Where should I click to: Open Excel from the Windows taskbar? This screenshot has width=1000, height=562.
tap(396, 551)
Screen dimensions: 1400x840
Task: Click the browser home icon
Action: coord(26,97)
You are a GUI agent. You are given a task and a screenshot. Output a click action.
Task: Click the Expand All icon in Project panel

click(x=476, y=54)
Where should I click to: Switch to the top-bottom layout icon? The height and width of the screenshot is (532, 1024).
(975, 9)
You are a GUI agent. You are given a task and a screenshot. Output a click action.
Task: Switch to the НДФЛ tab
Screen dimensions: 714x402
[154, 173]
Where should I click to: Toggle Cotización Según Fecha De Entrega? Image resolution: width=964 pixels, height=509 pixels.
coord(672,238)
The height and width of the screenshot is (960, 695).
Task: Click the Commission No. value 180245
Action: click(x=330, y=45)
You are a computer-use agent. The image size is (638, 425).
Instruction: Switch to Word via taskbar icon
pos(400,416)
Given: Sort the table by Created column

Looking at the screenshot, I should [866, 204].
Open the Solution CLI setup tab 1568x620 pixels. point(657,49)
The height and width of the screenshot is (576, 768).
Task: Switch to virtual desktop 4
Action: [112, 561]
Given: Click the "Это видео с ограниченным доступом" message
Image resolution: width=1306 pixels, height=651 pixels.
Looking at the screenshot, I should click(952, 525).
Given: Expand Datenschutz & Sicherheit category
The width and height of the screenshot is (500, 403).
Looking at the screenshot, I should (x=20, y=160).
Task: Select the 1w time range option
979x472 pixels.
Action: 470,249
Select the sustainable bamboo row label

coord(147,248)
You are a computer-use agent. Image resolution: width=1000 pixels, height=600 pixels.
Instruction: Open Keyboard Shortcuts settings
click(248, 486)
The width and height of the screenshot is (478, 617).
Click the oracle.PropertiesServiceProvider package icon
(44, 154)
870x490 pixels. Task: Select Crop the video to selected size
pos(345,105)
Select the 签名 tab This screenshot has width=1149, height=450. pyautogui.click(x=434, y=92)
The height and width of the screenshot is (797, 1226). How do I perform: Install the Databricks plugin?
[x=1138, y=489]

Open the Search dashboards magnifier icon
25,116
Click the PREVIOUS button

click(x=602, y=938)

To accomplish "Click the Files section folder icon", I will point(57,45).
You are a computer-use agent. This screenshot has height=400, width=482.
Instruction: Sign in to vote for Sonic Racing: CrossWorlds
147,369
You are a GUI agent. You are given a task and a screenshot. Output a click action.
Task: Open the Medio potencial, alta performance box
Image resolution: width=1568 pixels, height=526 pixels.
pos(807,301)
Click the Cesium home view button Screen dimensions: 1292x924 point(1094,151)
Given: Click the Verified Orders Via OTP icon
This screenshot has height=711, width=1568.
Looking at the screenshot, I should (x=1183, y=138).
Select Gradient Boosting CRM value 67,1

_____

> **What is being asked**: Reproduce the preceding lines verbatim, from the first line through the last, with nothing altered, omitted, or added.

> **Full response**:
Where should I click to: Open Excel from the Windows taskbar? This screenshot has width=1000, height=562.
tap(396, 551)
Screen dimensions: 1400x840
Task: Click the browser home icon
Action: coord(26,97)
You are a GUI agent. You are given a task and a screenshot. Output a click action.
Task: Click the Expand All icon in Project panel

click(x=476, y=54)
Where should I click to: Switch to the top-bottom layout icon? The height and width of the screenshot is (532, 1024).
(975, 9)
You are a GUI agent. You are given a task and a screenshot. Output a click action.
Task: Switch to the НДФЛ tab
Screen dimensions: 714x402
[154, 173]
Where should I click to: Toggle Cotización Según Fecha De Entrega? Image resolution: width=964 pixels, height=509 pixels.
coord(672,238)
The height and width of the screenshot is (960, 695).
Task: Click the Commission No. value 180245
Action: click(x=330, y=45)
You are a computer-use agent. The image size is (638, 425).
Instruction: Switch to Word via taskbar icon
pos(400,416)
Given: Sort the table by Created column

Looking at the screenshot, I should [866, 204].
Open the Solution CLI setup tab 1568x620 pixels. point(657,49)
The height and width of the screenshot is (576, 768).
Task: Switch to virtual desktop 4
Action: [112, 561]
Given: Click the "Это видео с ограниченным доступом" message
Image resolution: width=1306 pixels, height=651 pixels.
Looking at the screenshot, I should click(952, 525).
Given: Expand Datenschutz & Sicherheit category
The width and height of the screenshot is (500, 403).
Looking at the screenshot, I should (x=20, y=160).
Task: Select the 1w time range option
979x472 pixels.
Action: 470,249
Select the sustainable bamboo row label

coord(147,248)
You are a computer-use agent. Image resolution: width=1000 pixels, height=600 pixels.
Instruction: Open Keyboard Shortcuts settings
click(248, 486)
The width and height of the screenshot is (478, 617).
Click the oracle.PropertiesServiceProvider package icon
(44, 154)
870x490 pixels. Task: Select Crop the video to selected size
pos(345,105)
Select the 签名 tab This screenshot has width=1149, height=450. pyautogui.click(x=434, y=92)
The height and width of the screenshot is (797, 1226). How do I perform: Install the Databricks plugin?
[x=1138, y=489]

Open the Search dashboards magnifier icon
25,116
Click the PREVIOUS button

click(x=602, y=938)

To accomplish "Click the Files section folder icon", I will point(57,45).
You are a computer-use agent. This screenshot has height=400, width=482.
Instruction: Sign in to vote for Sonic Racing: CrossWorlds
147,369
You are a GUI agent. You are given a task and a screenshot. Output a click action.
Task: Open the Medio potencial, alta performance box
Image resolution: width=1568 pixels, height=526 pixels.
pos(807,301)
Click the Cesium home view button Screen dimensions: 1292x924 point(1094,151)
Given: Click the Verified Orders Via OTP icon
This screenshot has height=711, width=1568.
Looking at the screenshot, I should (x=1183, y=138).
Select Gradient Boosting CRM value 67,1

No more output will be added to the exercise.